─── Text excerpt ───

The Nimbus Dynamic Overdrive is an adaptation of the Maxon OD-820 Overdrive Pro, first released in 2001 as part of Maxon’s Vintage Series alongside the AD-999 Analog Delay, DS-830 Distortion Master, PH-350 Rotary Phaser, and a few others.

Despite the name, the Vintage Series were not reissues of vintage circuits. The pedals in the series were released in the same big-box enclosure style they used in the 1970s, but featuring all-new designs, vintage-inspired with modern improvements.

With its bipolar +/-9V charge pump and dual-pot “gain/blend” control, the Maxon OD-820 Overdrive Pro actually shares a lot of concepts with the Klon Centaur. They are often compared with one another in sound, but it is by no means a clone. The OD-820 is actually a little closer to a Tube Screamer with regard to its clipping diodes and tone control. (Check out this Legendary Tones article from 2004 comparing the OD-820 with the Klon Centaur.)

The OD-820 is the same circuit as the later VOP-9 Vintage Overdrive Pro. The OD-820 has a larger enclosure that matches the other Vintage Series effects while the VOP-9 is housed in the smaller standard Ibanez 9-series enclosure.

Maxon OD-820 Overdrive Pro circuit history

Like the DS-830, the OD-820 is a relatively recent addition to Maxon’s lineup. As far as I can tell, it was released in 2001 as part of Maxon’s new “Vintage Series” line of newly-designed analog circuits that retained the spirit of vintage effects from the 70s and 80s.[1] It was intended to be a modern update or “next generation” of Tube Screamer, starting with the tried-and-true formula but adding higher headroom and a clean blend, as well as re-voicing the drive to better balance it with the clean signal.

In 2007[2], the VOP-9 Vintage Overdrive Pro was released, which was the same circuit as the OD-820 but in the smaller Ibanez-size enclosure—probably an effort to appeal to two different types of people, marketing the same circuit in both a 1970s-style oversized enclosure and a modern (1980s) enclosure.

Klon Centaur relationship

The OD-820 is often compared to the Klon Centaur, and for good reason: they both run off of 18 volts and they both incorporate a dual pot for the Drive control that gradually fades the circuit from clean to driven. While there are plenty of other differences, not least being the clipping diode setup (The Centaur uses hard-clipping to ground while the OD-820 uses feedback-loop clipping), the OD-820 has been referred to as the “poor man’s Klon”. (Although at a street price of $200, you can’t be all that poor if you can afford it.)

So who copied whom? The answer is either that Maxon copied the Centaur or that the two pedals were developed independently, all depending on when the OD-820 was first released. But I don’t think the Centaur copied Maxon since the Centaur began development in 1990.

See the History section above for my thoughts on this, but I haven’t been able to corroborate that the OD-820 was actually released briefly in the 1990s as they claimed in very early ad copy for the VOP-9. If it was actually developed in the mid-90s, it probably did not rip off the Centaur since the Centaur wasn’t very well-known at that point. But if it was developed in 2001, it absolutely did. The Centaur hadn’t been publicly traced by that point, but the high-level details were well-known—that it had a dual pot for blending and a charge pump for 18V operation. Those are the only similarities in the circuits, and when comparing the schematics, there is no indication that Maxon lifted any circuit fragments directly from the Centaur. Most likely the engineers just heard about the Centaur, thought those concepts sounded interesting, and implemented them in their own way without having to trace or even handle an original Centaur.

─── Data segment ───

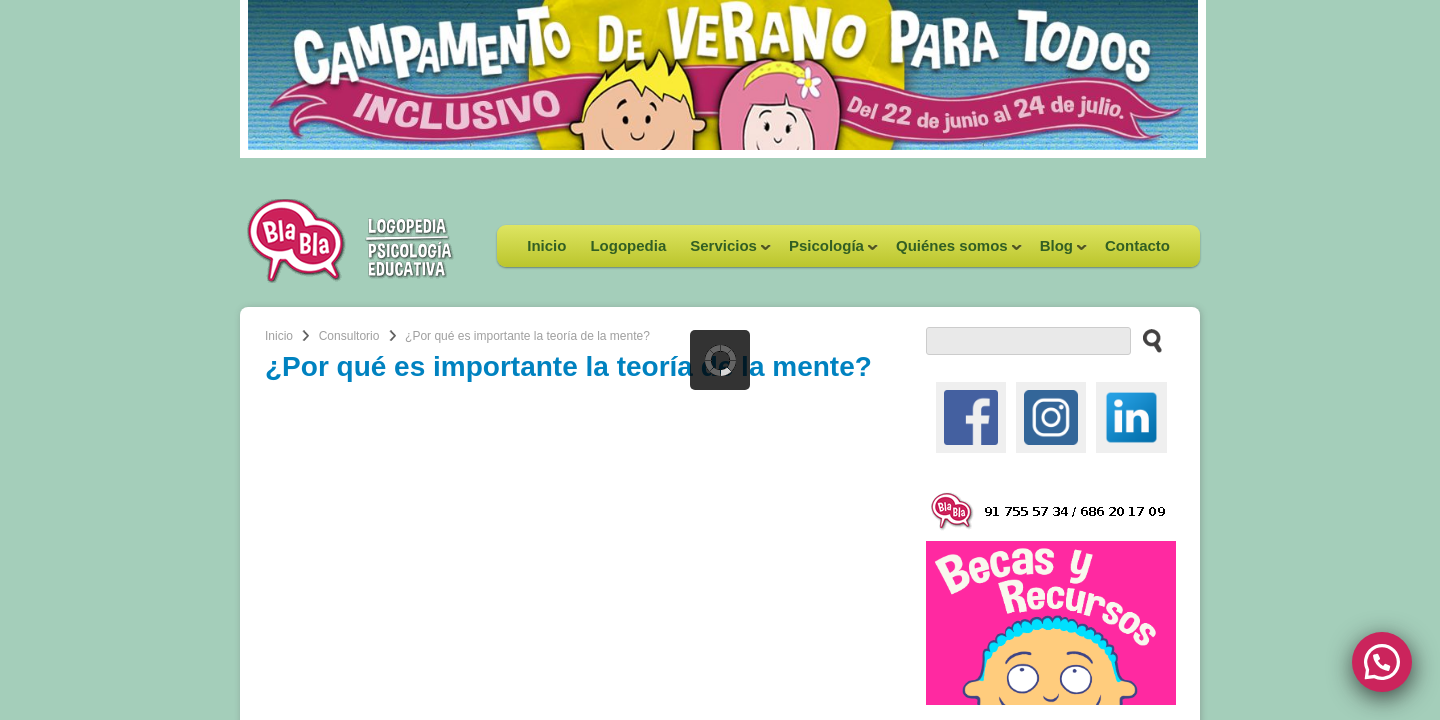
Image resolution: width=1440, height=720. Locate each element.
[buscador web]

───

▶ **Work instructions**: Reproduce the passage of the overdrive pedal text that runs from "In 2007[2], the" to "modern (1980s) enclosure.".

▶ **In response**:
In 2007[2], the VOP-9 Vintage Overdrive Pro was released, which was the same circuit as the OD-820 but in the smaller Ibanez-size enclosure—probably an effort to appeal to two different types of people, marketing the same circuit in both a 1970s-style oversized enclosure and a modern (1980s) enclosure.